(Extracted records Opens)

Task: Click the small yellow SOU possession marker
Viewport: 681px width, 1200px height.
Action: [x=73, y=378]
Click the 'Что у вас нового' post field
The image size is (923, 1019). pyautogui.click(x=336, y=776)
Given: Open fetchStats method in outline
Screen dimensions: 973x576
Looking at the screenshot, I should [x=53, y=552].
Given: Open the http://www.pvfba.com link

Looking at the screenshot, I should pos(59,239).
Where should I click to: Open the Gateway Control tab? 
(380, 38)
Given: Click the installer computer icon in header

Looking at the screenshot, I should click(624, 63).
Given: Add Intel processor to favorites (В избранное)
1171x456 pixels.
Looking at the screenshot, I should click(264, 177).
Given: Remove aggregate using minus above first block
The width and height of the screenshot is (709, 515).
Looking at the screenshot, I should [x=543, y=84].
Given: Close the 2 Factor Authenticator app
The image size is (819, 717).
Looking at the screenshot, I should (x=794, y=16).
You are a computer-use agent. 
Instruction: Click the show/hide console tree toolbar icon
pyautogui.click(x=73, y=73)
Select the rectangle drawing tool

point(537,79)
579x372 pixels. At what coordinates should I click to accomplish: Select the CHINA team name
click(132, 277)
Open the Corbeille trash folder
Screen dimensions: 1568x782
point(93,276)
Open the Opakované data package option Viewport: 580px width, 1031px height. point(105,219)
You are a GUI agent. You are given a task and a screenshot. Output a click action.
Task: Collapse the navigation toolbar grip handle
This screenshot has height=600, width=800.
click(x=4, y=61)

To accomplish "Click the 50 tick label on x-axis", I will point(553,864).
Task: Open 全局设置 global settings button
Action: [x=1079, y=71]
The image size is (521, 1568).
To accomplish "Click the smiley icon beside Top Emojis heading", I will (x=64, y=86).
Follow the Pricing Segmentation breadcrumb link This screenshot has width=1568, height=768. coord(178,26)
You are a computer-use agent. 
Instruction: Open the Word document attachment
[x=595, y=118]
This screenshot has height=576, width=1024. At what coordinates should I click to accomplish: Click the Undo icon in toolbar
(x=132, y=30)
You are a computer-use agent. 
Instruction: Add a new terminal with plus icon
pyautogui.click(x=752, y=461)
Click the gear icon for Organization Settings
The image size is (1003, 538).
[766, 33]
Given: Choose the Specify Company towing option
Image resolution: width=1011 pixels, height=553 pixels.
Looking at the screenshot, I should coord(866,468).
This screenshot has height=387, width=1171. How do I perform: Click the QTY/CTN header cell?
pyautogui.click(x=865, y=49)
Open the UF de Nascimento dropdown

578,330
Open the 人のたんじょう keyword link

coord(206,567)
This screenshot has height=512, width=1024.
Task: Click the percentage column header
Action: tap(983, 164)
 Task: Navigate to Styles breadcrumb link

(Extracted records Closes)

Try it:
Filter the records above for lines with "breadcrumb".

Answer:
Follow the Pricing Segmentation breadcrumb link This screenshot has width=1568, height=768. coord(178,26)
 Task: Navigate to Styles breadcrumb link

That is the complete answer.